■ Assigned task:
The response should consist only of the lines from the one with "Where should I" to the end of the data below, copied exactly and without pictures.

Extracted information section start

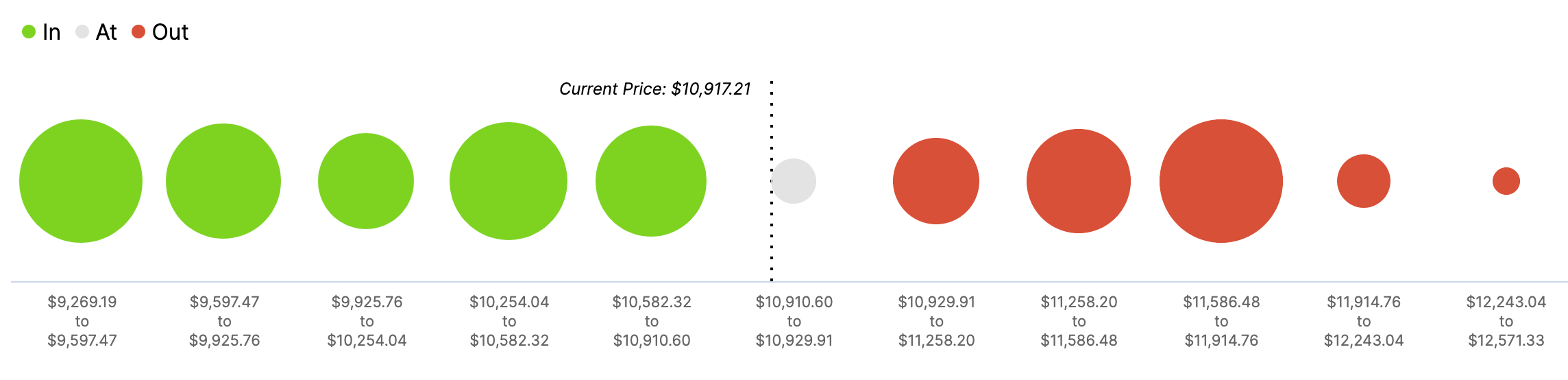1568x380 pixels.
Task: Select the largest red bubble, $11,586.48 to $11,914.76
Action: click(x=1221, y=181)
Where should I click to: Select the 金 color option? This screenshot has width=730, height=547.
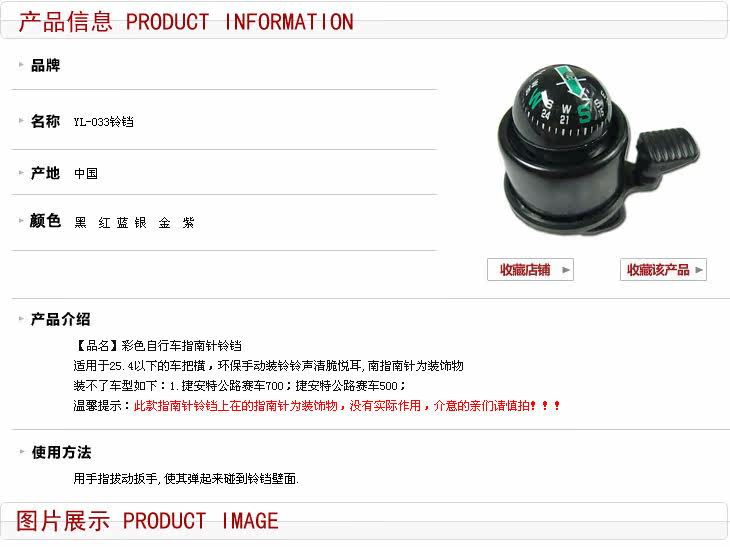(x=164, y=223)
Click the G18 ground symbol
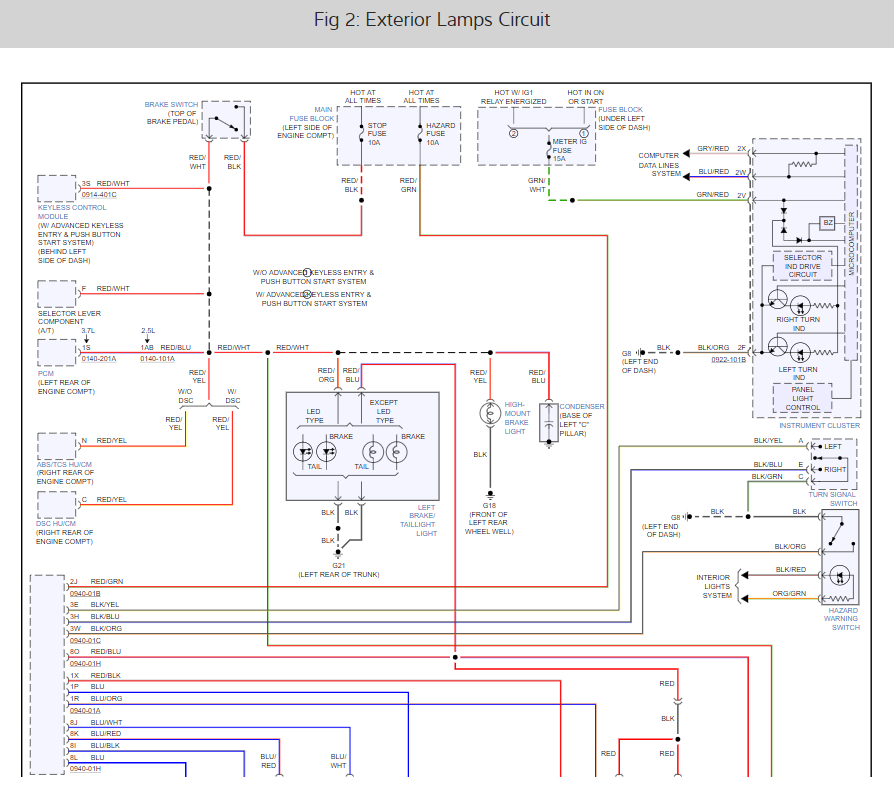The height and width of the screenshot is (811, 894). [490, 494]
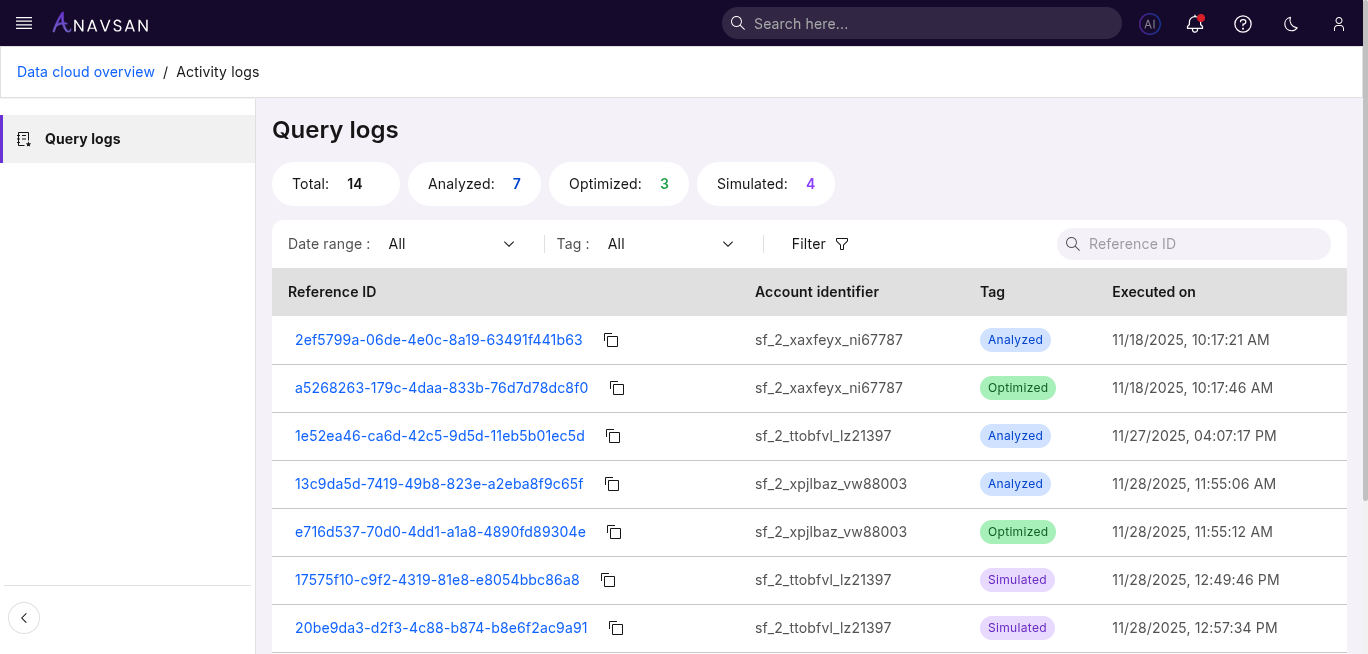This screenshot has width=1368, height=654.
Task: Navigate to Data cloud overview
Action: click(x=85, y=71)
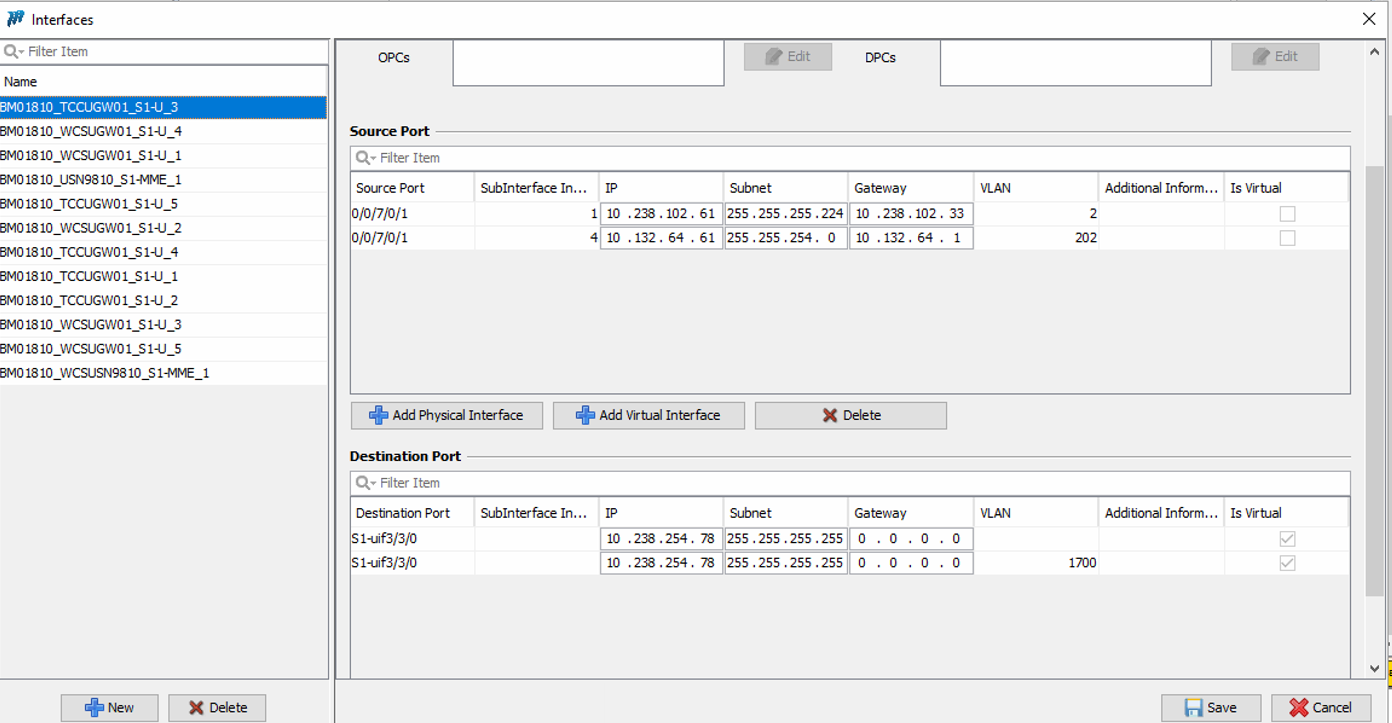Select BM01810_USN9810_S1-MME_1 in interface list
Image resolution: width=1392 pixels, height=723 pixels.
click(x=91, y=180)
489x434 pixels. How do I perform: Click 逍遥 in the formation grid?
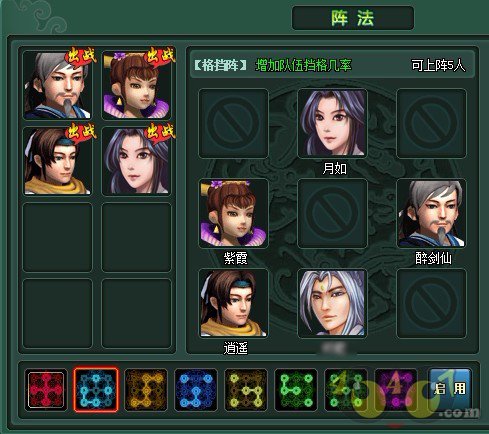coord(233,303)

Extracted information section end

■ Result for this exercise:
Where should I click to: Select the 金 color option? This screenshot has width=730, height=547.
(x=164, y=223)
Click the G18 ground symbol
The height and width of the screenshot is (811, 894). [490, 494]
This screenshot has width=1368, height=654.
Task: Navigate to Data cloud overview
Action: click(x=85, y=71)
Select BM01810_USN9810_S1-MME_1 in interface list
Image resolution: width=1392 pixels, height=723 pixels.
click(x=91, y=180)
489x434 pixels. How do I perform: Click 逍遥 in the formation grid?
coord(233,303)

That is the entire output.